Diyanet İşleri Başkanı Erbaş: İslamofobi, Yapay ve Sahte Bir İfadedir

Diyanet İşleri Başkanı Prof. Dr. Ali Erbaş, Radyo Televizyon Üst Kurulu koordinasyonunda düzenlenen 1. Uluslararası Medya ve İslamofobi Sempozyumu açılışında, "İslamofobi, yapay ve sahte bir ifadedir." dedi.

Diyanet İşleri Başkanı Prof. Dr. Ali Erbaş, Ankara'da gerçekleştirilen 1. Uluslararası Medya ve İslamofobi Sempozyumu'nda konuştu.

1. Uluslararası Medya ve İslamofobi Sempozyumu'nda konuşan Diyanet İşleri Başkanı Prof. Dr. Ali Erbaş, İslam dininin getirdiği yüksek ahlakî ilkelerle insanlığın kurtuluşunu temin eden ilahi bir nizam olduğunu belirterek, “İslam, bütün insanlar için can, akıl, din, mal ve nesil özgürlüğünü hedefleyen barış ve merhamet dinidir. Kur’an-ı Kerim, dünyada huzur ve barışın en büyük teminatı olarak adaleti ve merhameti emretmektedir.” dedi.

▶ **Sağlanan Kayıtlar**

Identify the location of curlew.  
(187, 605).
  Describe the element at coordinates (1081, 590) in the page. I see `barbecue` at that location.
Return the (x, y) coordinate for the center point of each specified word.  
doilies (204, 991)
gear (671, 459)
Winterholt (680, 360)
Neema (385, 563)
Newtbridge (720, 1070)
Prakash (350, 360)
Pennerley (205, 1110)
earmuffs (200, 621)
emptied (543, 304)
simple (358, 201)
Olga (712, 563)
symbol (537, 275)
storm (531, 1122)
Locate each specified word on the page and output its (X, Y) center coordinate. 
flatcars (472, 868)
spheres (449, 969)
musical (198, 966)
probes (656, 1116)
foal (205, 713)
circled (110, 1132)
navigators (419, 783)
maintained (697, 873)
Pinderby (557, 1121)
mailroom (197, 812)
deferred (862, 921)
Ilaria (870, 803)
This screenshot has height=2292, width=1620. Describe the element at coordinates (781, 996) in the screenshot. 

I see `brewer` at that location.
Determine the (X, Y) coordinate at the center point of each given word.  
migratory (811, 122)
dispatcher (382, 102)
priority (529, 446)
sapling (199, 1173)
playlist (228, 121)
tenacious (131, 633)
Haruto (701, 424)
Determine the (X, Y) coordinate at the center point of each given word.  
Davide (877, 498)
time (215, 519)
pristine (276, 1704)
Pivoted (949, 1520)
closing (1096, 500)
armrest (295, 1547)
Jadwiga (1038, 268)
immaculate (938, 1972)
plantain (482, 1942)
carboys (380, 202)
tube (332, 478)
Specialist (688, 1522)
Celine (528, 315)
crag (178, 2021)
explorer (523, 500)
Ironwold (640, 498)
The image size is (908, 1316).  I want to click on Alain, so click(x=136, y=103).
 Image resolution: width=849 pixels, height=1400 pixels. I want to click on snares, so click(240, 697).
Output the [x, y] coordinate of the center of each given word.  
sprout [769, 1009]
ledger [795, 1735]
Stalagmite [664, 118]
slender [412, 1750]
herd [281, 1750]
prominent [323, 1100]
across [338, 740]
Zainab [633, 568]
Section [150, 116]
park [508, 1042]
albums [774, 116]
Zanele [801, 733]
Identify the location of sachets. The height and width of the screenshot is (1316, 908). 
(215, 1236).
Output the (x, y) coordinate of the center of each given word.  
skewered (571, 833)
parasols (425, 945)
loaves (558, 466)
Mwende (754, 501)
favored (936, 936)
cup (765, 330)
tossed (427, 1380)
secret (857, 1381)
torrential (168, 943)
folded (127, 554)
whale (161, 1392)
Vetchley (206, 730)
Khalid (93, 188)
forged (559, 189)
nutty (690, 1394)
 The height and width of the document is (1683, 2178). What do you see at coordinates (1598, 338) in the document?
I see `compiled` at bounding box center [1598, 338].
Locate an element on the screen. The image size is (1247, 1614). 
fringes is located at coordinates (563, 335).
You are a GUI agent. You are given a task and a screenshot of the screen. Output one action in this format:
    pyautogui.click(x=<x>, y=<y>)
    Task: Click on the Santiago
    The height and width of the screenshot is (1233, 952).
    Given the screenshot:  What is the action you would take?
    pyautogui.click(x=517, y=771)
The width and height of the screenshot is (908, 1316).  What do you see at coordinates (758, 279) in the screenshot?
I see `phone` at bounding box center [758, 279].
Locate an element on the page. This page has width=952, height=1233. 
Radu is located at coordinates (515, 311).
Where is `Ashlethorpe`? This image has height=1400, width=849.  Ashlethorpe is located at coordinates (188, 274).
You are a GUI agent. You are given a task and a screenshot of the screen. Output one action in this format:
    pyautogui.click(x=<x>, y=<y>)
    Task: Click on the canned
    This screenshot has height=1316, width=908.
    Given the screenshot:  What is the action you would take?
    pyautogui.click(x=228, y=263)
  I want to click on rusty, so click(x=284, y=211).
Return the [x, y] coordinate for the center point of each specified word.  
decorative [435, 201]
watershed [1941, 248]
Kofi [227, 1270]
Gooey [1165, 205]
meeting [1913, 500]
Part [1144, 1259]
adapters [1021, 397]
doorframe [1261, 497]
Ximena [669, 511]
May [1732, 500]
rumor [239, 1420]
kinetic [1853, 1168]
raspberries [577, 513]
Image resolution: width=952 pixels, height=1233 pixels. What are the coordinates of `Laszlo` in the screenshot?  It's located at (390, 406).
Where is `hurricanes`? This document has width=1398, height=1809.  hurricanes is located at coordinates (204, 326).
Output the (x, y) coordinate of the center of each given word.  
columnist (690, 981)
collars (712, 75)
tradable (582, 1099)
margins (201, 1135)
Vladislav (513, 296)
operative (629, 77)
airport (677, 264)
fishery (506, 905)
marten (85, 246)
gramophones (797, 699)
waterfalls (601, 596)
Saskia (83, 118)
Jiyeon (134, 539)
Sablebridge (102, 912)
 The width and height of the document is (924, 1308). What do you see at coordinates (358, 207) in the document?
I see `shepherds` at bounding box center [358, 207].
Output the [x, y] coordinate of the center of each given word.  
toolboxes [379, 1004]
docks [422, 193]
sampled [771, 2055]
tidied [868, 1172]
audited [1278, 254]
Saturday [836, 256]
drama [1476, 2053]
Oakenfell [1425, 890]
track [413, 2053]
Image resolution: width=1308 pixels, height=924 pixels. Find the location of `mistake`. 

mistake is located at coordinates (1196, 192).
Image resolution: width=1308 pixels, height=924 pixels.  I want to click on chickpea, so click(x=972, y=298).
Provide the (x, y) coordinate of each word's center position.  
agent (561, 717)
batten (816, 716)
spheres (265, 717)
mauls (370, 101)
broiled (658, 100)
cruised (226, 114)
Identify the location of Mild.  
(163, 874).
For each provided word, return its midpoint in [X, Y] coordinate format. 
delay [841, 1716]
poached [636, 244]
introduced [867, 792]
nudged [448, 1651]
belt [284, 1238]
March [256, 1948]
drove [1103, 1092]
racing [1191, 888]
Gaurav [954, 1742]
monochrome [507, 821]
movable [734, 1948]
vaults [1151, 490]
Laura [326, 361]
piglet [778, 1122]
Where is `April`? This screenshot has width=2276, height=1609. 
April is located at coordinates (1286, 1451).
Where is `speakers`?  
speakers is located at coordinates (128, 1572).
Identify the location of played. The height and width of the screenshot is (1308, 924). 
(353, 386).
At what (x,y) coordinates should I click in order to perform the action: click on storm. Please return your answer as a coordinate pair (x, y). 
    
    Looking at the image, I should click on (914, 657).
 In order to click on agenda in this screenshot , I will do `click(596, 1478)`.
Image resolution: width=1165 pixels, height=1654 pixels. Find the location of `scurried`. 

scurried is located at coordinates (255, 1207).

▶ **Yapılacak İşler**
A - İslamofobi sempozyumu haberinde Erbaş, Kur'an-ı Kerim'in adaleti ve merhameti hangi nitelikleriyle emrettiğini söylüyor? Bir ila üç cümleyle açıklayın.
B - İslamofobi sempozyumu haberini kaldığı yerden sürdürün.

▶ **Görev Yanıtları**
A - Erbaş'a göre Kur'an-ı Kerim, adaleti ve merhameti dünyada huzur ve barışın en büyük teminatı olarak emretmektedir. Erbaş bu sözü, İslam'ı bütün insanlar için can, akıl, din, mal ve nesil özgürlüğünü hedefleyen bir barış ve merhamet dini olarak tanımladıktan hemen sonra söylüyor.

B -
Başkan Prof. Erbaş, Müslümanların, inançları gereği, dünyadaki herkesin onurlu, özgür ve insanca bir hayat yaşama hakkını savunduğunun altını çizerek, “Tarihî süreç içerisinde İslam’ın ilkelerinin hayata rehberlik ettiği dönemlerde yeryüzü insanî değerlerle buluşmuş, barış, huzur ve güven hayata egemen olmuştur. Ancak son asır boyunca, fiilî, siyasî, iktisadî ve kültürel açıdan emperyalizme maruz kalan İslam coğrafyasında özellikle İslam’ın değerlerine yönelik planlı müdahaleler yapılmıştır.” ifadelerini kullandı.

Hiçbir olumsuz kelime, rahmet dini İslam ile bir araya getirilemez.  

İslam’ı karalamaya yönelik çabaların “İslamofobi” kelimesi etrafında yoğunlaştığını belirten Erbaş, “Öncelikle ifade etmeliyim ki İslamofobi, yapay ve sahte bir ifadedir. Zira hiçbir olumsuz kelime, rahmet dini İslam ile bir araya getirilemez.  Ancak görüyoruz ki, bilhassa Avrupa’da, İslam düşmanlığı üzerinden üretilen nefret dili; yazılı ve görsel basında ve siyasî söylemlerde sorumsuz bir şekilde kullanılmaktadır.” şeklinde konuştu.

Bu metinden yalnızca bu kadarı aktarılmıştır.